"I grew up in Staten Island and then did high school in New Jersey. There is certainly a lot I miss about those places, but there is something really special about living in D.C., especially around the Hill. I find the people here really passionate and informed. I came to D.C. with my husband, then boyfriend, in 1995. We met in college and came here for his graduate school. I didn't think we'd be very long, but now I can't see living anywhere else.

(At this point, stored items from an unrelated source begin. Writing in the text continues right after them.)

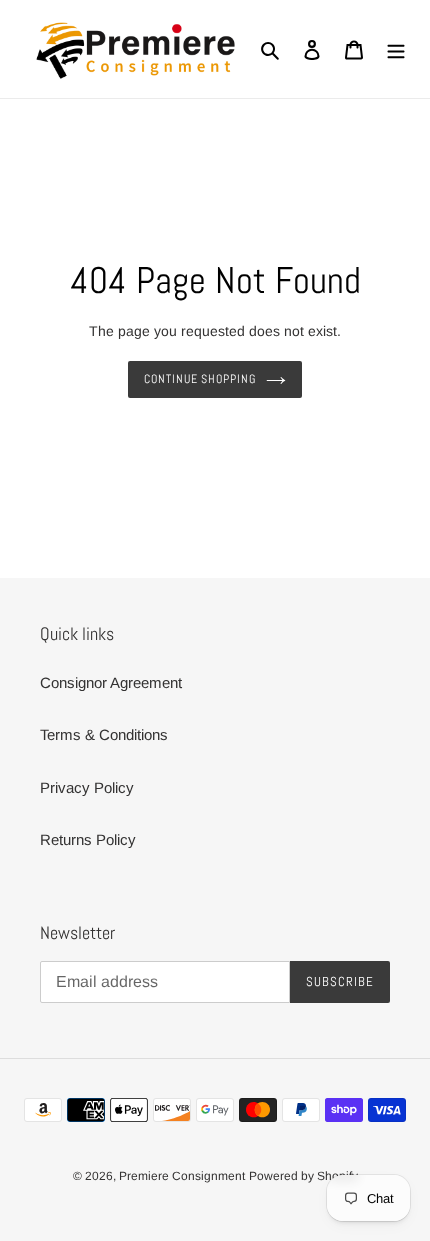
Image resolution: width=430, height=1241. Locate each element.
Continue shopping (200, 379)
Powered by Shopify (303, 1176)
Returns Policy (88, 839)
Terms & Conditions (104, 734)
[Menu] (396, 49)
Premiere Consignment (182, 1176)
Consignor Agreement (111, 682)
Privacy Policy (87, 787)
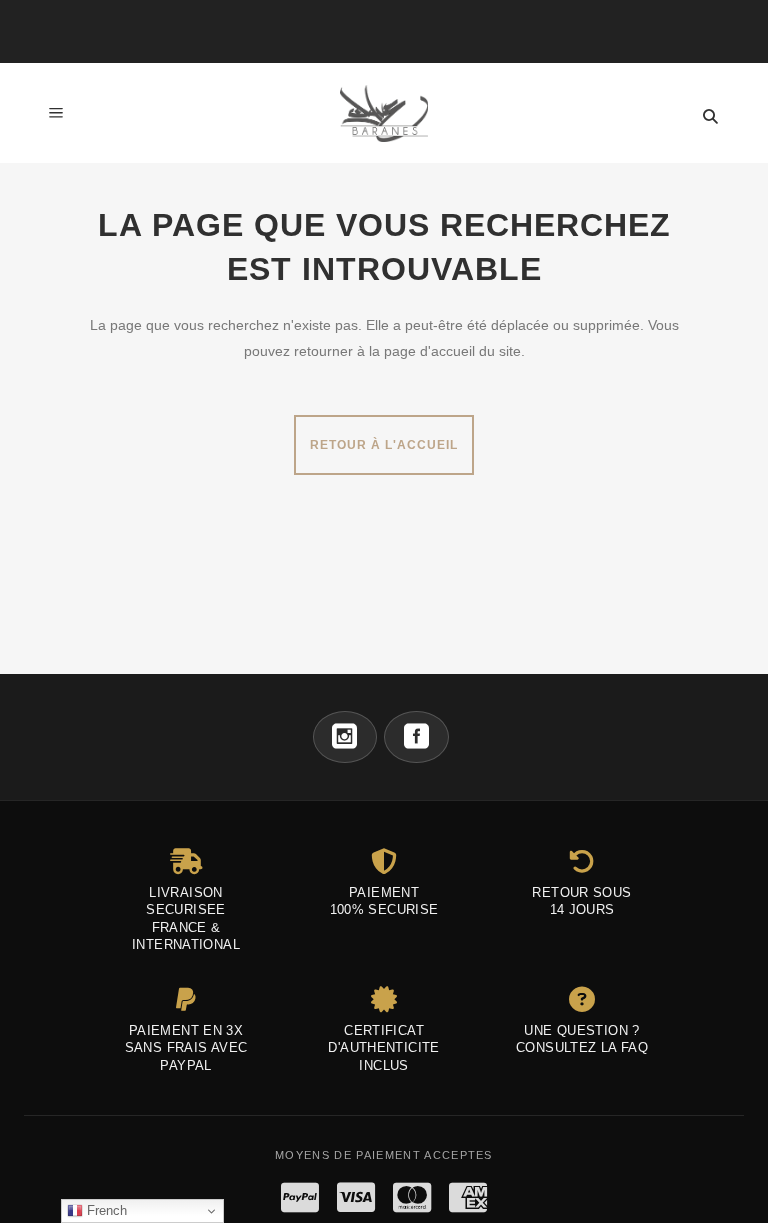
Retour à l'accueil (384, 445)
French (105, 1210)
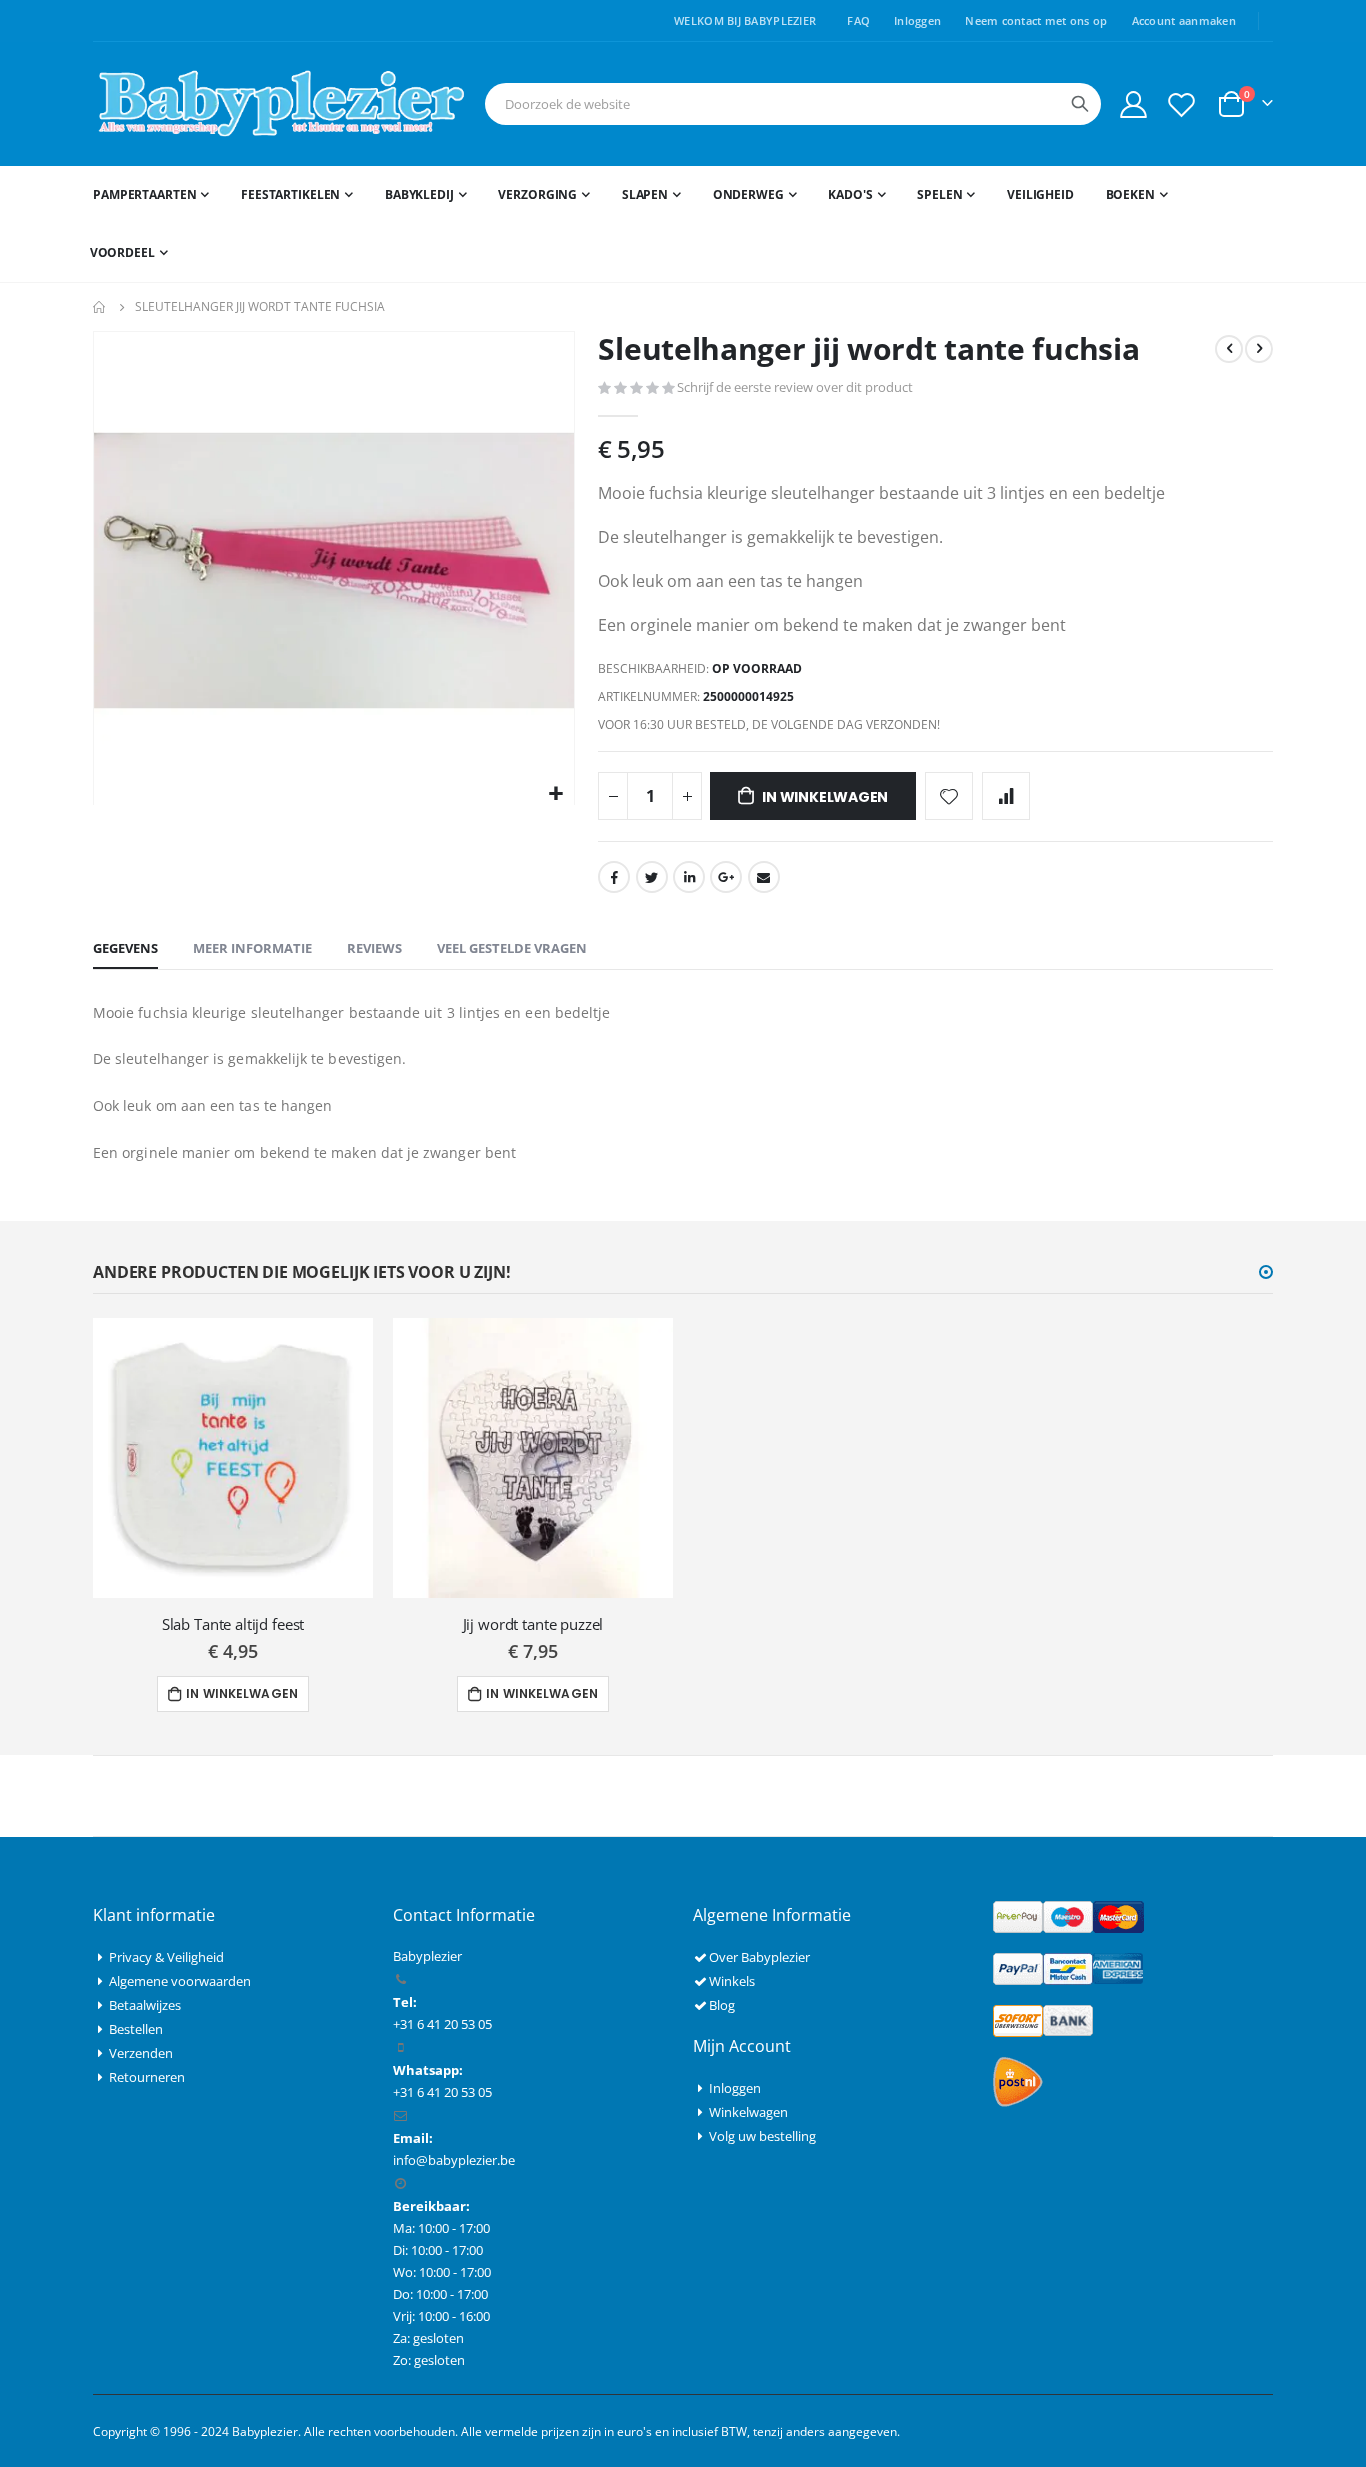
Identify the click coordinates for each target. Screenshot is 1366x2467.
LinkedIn (689, 877)
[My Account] (1133, 104)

"During our 20's, we lived in Columbia Heights before it was cool and had a metro. I did a variety of weird jobs, like working as a puppeteer. It was fun to tell people here that I was a puppeteer, as everyone works for the government or a non-profit. When we were pregnant with our first child in 1999, we moved to the Hill, near H St. Northeast. Just by chance, someone saw our current house and told us about it. We moved a block off of H St. and have seen the neighborhood change. It is amazing to see that there are now restaurants and bars, many of which are kid friendly close by.
"After we moved here, I gradually met other moms in the neighborhood. We started having a regular playground and this group of friends was the original Moms on the Hill (MOTH) group. One of the Mom's started a yahoo group because her husband was tired of having his inbox clogged. With time, the site grew and we all invited new Moms we met to join the group. In September 2001, I wrote an article for the Hill Rag about being a Mom on the Hill and MOTH. After that, the group got bigger and bigger and now we have over 3000 people in our group.

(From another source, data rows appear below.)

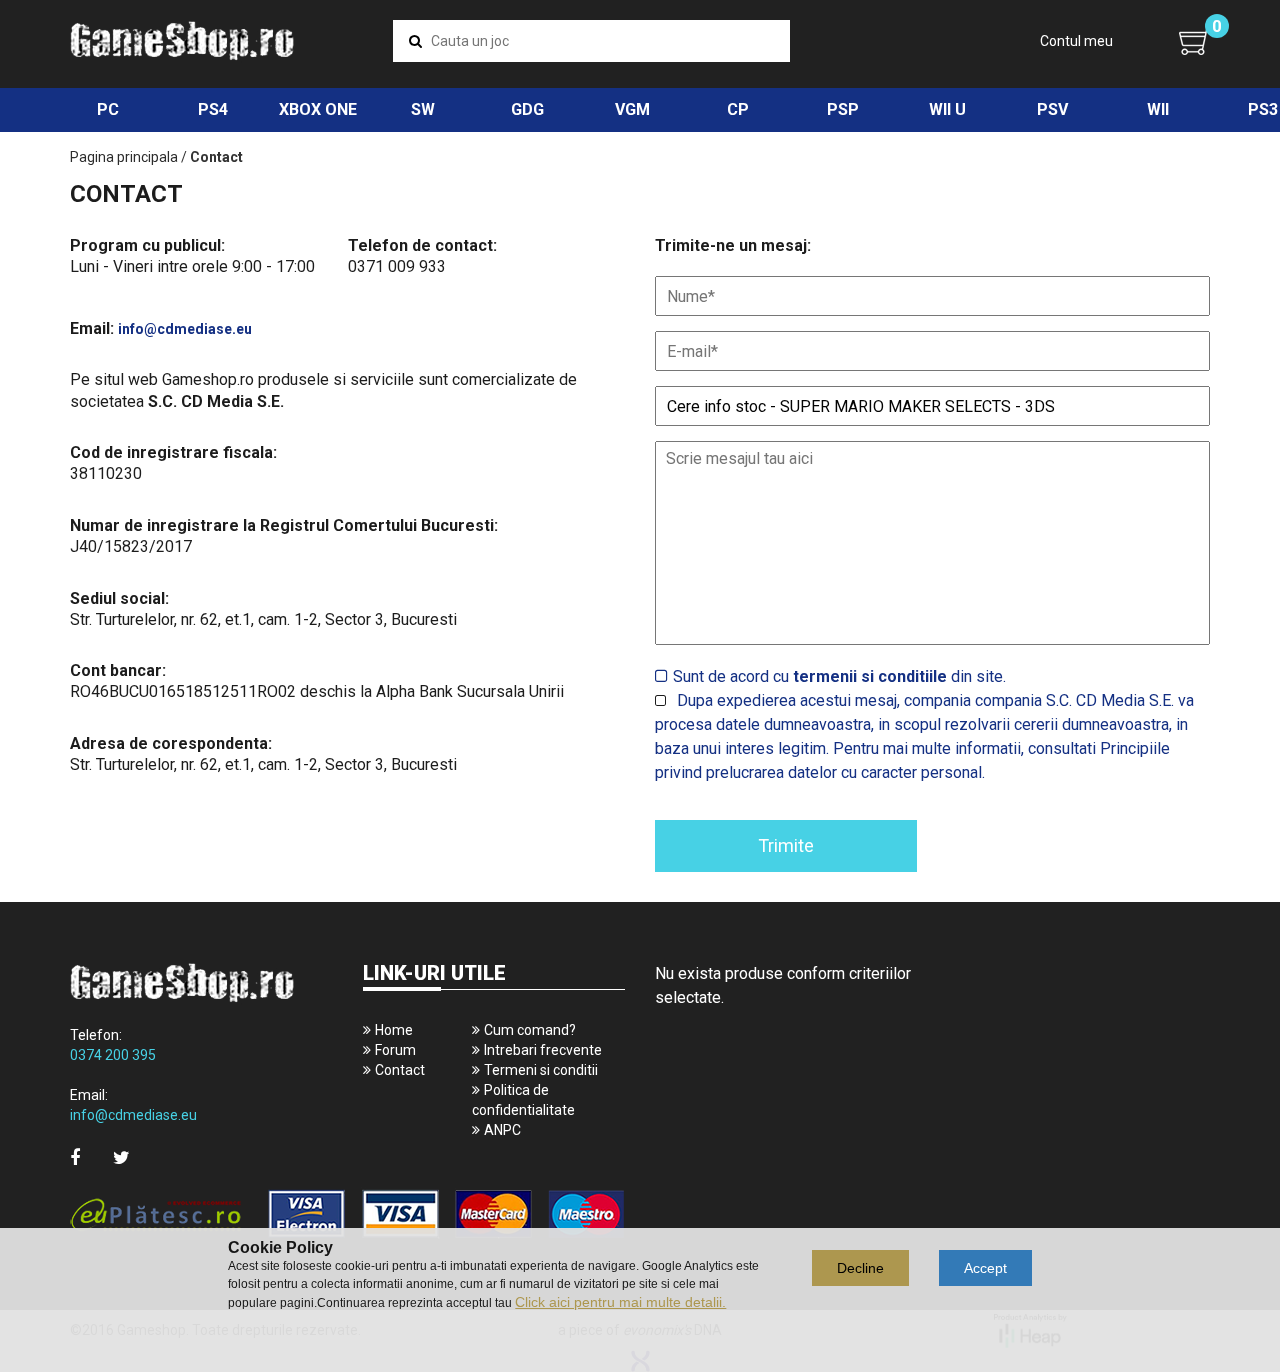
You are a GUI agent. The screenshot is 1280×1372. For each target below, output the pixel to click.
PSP (843, 109)
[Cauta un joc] (415, 41)
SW (423, 109)
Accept (985, 1268)
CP (738, 109)
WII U (947, 109)
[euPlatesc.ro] (347, 1215)
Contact (400, 1070)
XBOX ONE (318, 109)
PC (108, 109)
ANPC (502, 1130)
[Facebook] (75, 1157)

"I always say that MOTH is a combination of old fashioned neighborliness and the Internet. One of my favorite things that we do is meals on wheels. Yes, we stole the name. Every time someone has a baby, we get people in the neighborhood to volunteer and cook them dinner. It is really nice to bring food to someone, especially to parents of a new baby. It is such a kind gesture that is so greatly appreciated. We're not used to accepting kindness from a stranger anymore, but it is a really wonderful way of helping the parents of newborns.
"We don't have a public site and we are not a non-profit. We keep an informal email group because it allows people to do what they want with it. Because it is so informal, it keeps the energy of the site up. A group of people met through MOTH and started Two Rivers Charter School. After that, a lot of people started to develop an interest in the local public schools. There has been a resurgence in a lot of the elementary schools and that is due in some part to these families having the ability to connect through MOTH. Everyone who leaves the area says that there is nothing like MOTH in other neighborhoods or cities. There are other listserves and websites, but there is something really special about this community here."